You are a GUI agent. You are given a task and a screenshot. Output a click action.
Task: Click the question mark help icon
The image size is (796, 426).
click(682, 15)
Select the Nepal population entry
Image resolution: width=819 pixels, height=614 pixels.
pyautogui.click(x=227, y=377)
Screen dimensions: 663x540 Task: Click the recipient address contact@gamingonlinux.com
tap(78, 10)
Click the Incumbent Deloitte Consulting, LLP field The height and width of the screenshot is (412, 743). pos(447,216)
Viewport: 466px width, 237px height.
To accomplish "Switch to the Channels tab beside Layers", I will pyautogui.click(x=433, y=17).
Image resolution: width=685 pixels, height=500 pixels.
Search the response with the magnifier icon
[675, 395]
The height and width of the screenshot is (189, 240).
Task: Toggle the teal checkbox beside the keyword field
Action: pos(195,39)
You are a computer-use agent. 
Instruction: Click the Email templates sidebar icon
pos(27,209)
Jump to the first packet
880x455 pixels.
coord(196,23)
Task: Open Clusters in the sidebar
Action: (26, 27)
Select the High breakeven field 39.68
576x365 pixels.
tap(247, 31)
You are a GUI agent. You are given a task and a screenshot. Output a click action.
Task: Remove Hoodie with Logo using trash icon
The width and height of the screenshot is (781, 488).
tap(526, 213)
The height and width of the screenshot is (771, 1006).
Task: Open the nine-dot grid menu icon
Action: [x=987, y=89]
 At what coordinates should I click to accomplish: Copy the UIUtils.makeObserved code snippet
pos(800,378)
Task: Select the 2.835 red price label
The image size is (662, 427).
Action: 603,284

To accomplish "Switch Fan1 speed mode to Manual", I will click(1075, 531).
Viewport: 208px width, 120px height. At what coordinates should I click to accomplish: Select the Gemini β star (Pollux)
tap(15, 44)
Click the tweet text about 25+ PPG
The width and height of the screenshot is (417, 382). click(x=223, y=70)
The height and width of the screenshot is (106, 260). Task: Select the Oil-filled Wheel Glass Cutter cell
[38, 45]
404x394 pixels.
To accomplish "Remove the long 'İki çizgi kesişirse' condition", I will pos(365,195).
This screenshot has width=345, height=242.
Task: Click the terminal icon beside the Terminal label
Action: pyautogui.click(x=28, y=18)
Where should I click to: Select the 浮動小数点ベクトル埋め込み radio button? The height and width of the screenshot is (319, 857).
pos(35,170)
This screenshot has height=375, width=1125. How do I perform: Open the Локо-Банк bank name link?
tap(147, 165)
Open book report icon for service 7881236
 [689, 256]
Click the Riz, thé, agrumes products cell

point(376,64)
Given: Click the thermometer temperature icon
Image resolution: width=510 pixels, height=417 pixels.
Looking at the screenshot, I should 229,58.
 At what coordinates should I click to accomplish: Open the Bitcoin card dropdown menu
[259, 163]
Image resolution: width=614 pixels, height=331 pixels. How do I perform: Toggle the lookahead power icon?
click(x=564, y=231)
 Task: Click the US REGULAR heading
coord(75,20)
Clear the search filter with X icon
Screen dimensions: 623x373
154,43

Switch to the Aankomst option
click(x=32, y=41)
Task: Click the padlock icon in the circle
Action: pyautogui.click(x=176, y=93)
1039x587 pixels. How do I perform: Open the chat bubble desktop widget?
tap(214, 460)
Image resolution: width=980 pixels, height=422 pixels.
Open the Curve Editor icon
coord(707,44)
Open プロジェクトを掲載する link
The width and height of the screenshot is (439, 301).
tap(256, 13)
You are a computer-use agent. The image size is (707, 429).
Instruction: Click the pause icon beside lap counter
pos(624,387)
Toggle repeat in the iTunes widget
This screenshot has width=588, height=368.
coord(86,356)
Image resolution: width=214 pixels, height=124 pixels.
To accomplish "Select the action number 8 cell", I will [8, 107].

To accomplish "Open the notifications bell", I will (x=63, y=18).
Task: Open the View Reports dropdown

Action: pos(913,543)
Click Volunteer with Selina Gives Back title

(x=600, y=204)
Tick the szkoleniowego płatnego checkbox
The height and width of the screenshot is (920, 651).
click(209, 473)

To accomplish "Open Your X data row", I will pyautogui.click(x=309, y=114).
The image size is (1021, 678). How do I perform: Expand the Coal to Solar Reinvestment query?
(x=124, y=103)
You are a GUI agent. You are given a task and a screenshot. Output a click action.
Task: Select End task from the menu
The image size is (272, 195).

----

Reproduce, word for word and in full, only the lines above that start at the line with "Screen dimensions: 663x540" and run through the line with "Click the Incumbent", both ends included.

RESPONSE TO THIS TASK =>
Screen dimensions: 663x540 Task: Click the recipient address contact@gamingonlinux.com
tap(78, 10)
Click the Incumbent Deloitte Consulting, LLP field The height and width of the screenshot is (412, 743). pos(447,216)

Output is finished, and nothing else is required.